Gabriel Bonis
Insatisfeito com a baixa representatividade em organismos financeiros internacionais, o ministro da Fazenda, Guido Mantega, afirmou na reunião dos chefes de finanças do G20 no sábado 24, na Cidade do México, que o BRIC (grupo composto por Brasil, Rússia, Índia e China) só vai contribuir com um nova ajuda à Europa caso o Fundo Monetário Internacional (FMI) realize a reforma em suas cotas para aumentar o poder dos emergentes no órgão.
Há tempos os emergentes pressionam por mais influência nas agências e entidades financeiras, sem grande sucesso. Por isso, a revista econômica norteamericana Bloombergaponta que, em paralelo ao evento no México, os representantes do BRIC discutiriam um novo caminho: a criação de um banco multilateral a ser mantido apenas por países em desenvolvimento para financiar projetos nestas regiões.
A medida, apresentada pela Índia, ainda está em fase de inicial de discussão, mas circula entre o grupo e vai ser debatida de forma mais específica na reunião dos BRIC em março, diz a publicação.
A inciativa é bem vista por Amir Khair, ex-secretário de Finanças em São Paulo e especialista em contas públicas. Segundo ele, a eventual criação do banco do BRIC pode ter um forte apelo político. “É uma forma de união dos emergentes, que possuem enorme força neste contexto internacional em que FMI e Banco Mundial servem apenas para financiar os desenvolvidos.”
Júlio Sérgio Gomes de Almeida, doutor em economia e consultor do Instituto de Estudos para o Desenvolvimento Industrial (IEDI), destaca que a ação seria um instrumento de promoção de investimentos e exportações entre os emergentes. “As agências existentes cumprem esse papel, mas possuem uma orientação de gestão mais dirida pelos países desenvolvidos.”
O banco dos BRIC seria, neste contexto, um instrumento para os emergentes evidenciarem ainda mais sua força, uma vez que as tentativas de conquistar espaço no FMI e Banco Mundial para eliminar as nomeações de um europeu e um americano para a presidir as entidades, respectivamente, não foram bem sucedidas.
“Há um déficit de representatividade destes países nos organismos internacionais. É natural que desejem aumentar sua influência, porque até agora quase não houve avanços”, ressalta o consultor.
Em 2011, após a renúncia de Dominique Strauss-Kahn, os emergentes não conseguiram se unir ao redor de uma candidatura própria para a direção do FMI, que acabou entregue à francesa Christine Lagarde. O mesmo pode ocorrer em junho, quando Robert Zoellick deixará o comando do Banco Mundial.

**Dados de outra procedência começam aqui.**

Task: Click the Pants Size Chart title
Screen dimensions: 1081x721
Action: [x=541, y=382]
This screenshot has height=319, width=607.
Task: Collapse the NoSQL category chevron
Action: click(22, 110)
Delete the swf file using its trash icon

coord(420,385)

De acordo com Khair, os europeus possuem mais cotas de participação no FMI do que sua atual importância econômica, uma manutenção irreal de influência que frustra os emergentes. “Caso todos os BRIC invistam neste banco (juntos, eles possuem mais de 4 trilhões de dólares em reservas), seria um volume de recursos expressivo para se aplicar em projetos de países em desenvolvimento, que teriam mais chances de sucesso e retorno.”
Uma afirmação lógica, pois, segundo dados do próprio FMI, os países do BRIC devem crescer juntos 24% em 2012, enquanto os EUA têm estimativa de 1,8% de avanço do PIB e os 17 países da Zona do Euro vão encolher 0,5% ao todo.
A criação do banco, que entrou em pauta porque os organismos existentes não têm conseguido (ou mostrado vontade suficiente) de financiar as nações em desenvolvimento de forma efetiva, poderia dinamizar os recursos para os emergentes. “Estados Unidos e Europa ainda tentam superar a crise e o retorno dos investimentos em países em desenvolvimento é garantido, além de haver um grande mercado consumidor”, destaca Khair.
Esse número atraente de compradores é um dos atrativos para a criação do banco, que pode ampliar os mercados de exportação destes países, além de ser um benefício adicional conferido aos emergentes menos desenvolvidos, aponta Almeida. “Esse instrumento atende aos interesses dos emergentes com maior poder, mas também potencializa o desenvolvimento e investimentos nas demais nações emergentes.”
Para o ex-secretário de Finanças em São Paulo, o banco permitiria desenvolver políticas específicas a países africanos com empréstimos a condições mais favoráveis, algo pouco provável no FMI ou BM. “Esses lugares podem dar retorno, precisam apenas de uma ajuda.”
A fim de atender essa demanda, a entidade deveria ter um perfil semelhante ao do BM, financiando projetos de desenvolvimento, defende o consultor do IEDI. “A instituição não pode ter preferência de países ou privilegiar interesses dos emergentes de maior força para evitar disputas de poder.”
“Os emergentes, principalmente os BRICs são credores agora. Nada mais justo que usem seu dinheiro para o desenvolvimento próprio”, afirma Khair.